## EXERCISE DIRECTIONS
For each of these statements about the batched face-to-vertex passage, answer yes or no and quote the words of the passage that decide it. 1. The batched version handles only a limited number of faces at a time. 2. When no batch size is passed, the function treats all faces as one batch. 3. The vertex counts start out as an array of ones.

## SELECTION
If memory is an issue, you can also have a "batched" version of the algorithm, which only processes a limited number of faces at a time:

import numpy as np

def face2vertVal(faces, faces_values, batch_size=None):
    batch_size = batch_size or len(faces)
    faces = np.asarray(faces)
    faces_values = np.asarray(faces_values)
    vert_idx = np.arange(faces.max() + 1)
    vertex_values = np.zeros(len(vert_idx))
    vertex_counts = np.zeros(len(vert_idx))
    for i in range(0, len(faces), batch_size):
        faces_batch = faces[i:i + batch_size]
        faces_values_batch = faces_values[i:i + batch_size]
        vertex_faces = np.any(faces_batch == vert_idx[:, np.newaxis, np.newaxis], axis=-1)
        vertex_values += np.sum(vertex_faces * faces_values_batch, axis=1)

## INFORMATION SUPPLIED
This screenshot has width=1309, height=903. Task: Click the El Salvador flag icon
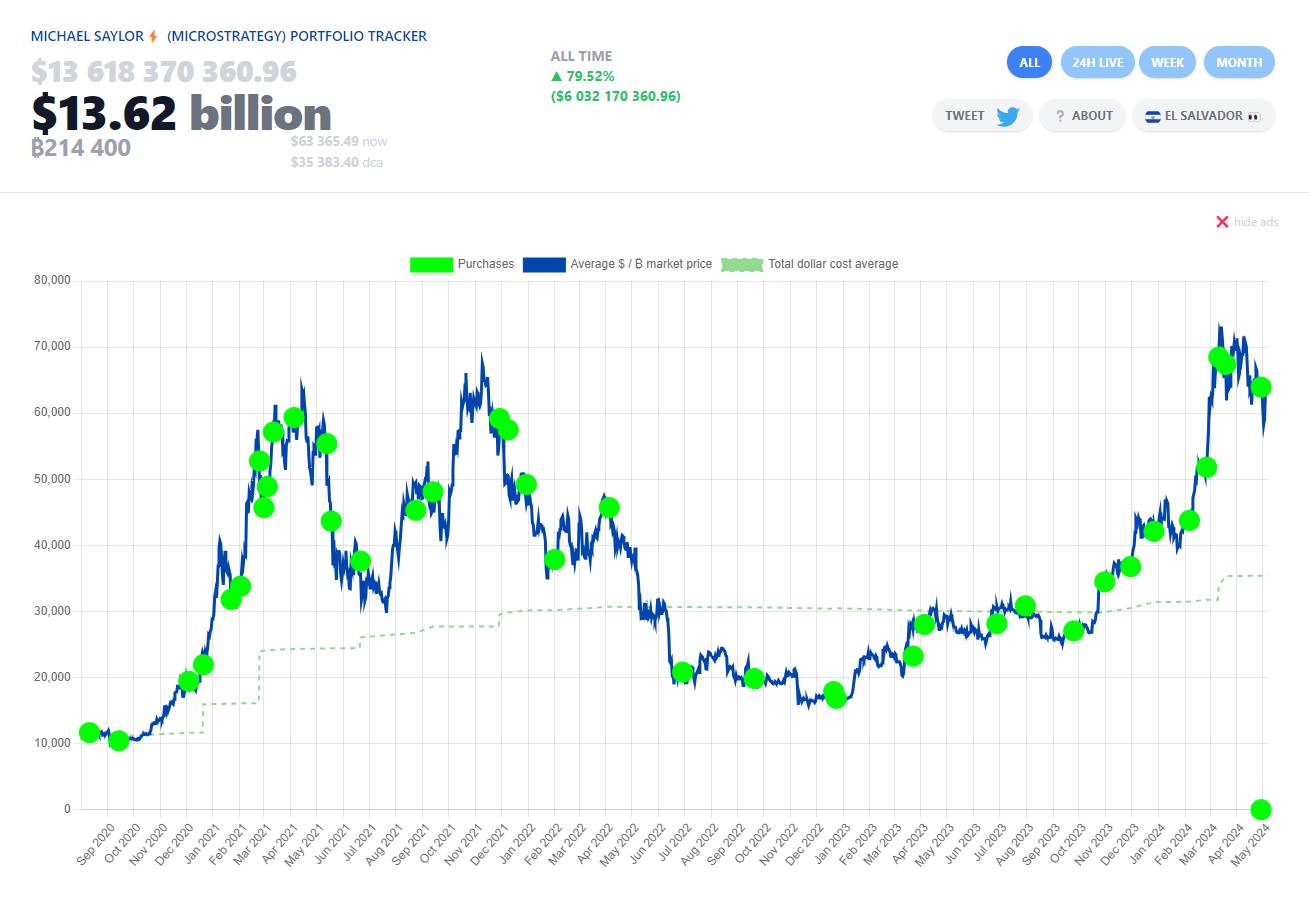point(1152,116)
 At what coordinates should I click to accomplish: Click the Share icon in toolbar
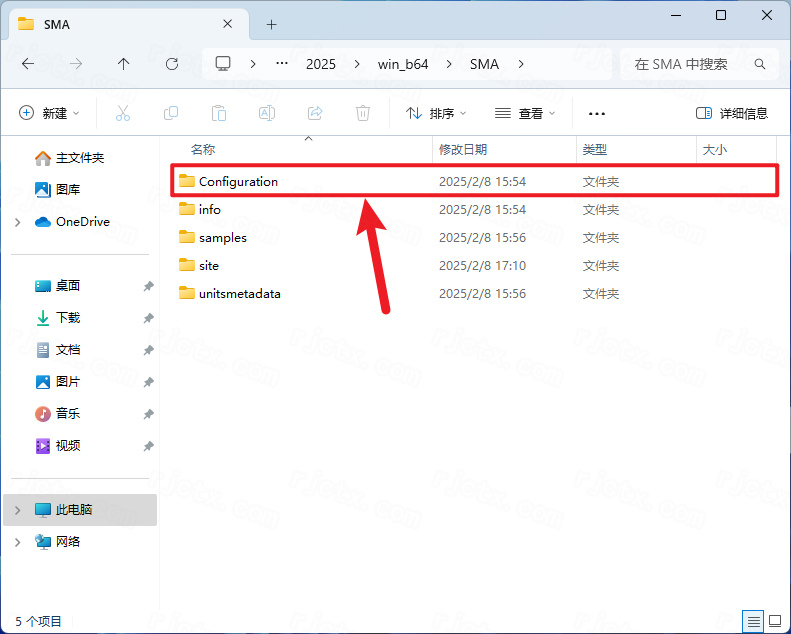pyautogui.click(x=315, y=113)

## WORKED SOLUTION
1. Yes: "which only processes a limited number of faces at a time"
2. Yes: "batch_size = batch_size or len(faces)"
3. No: "vertex_counts = np.zeros(len(vert_idx))"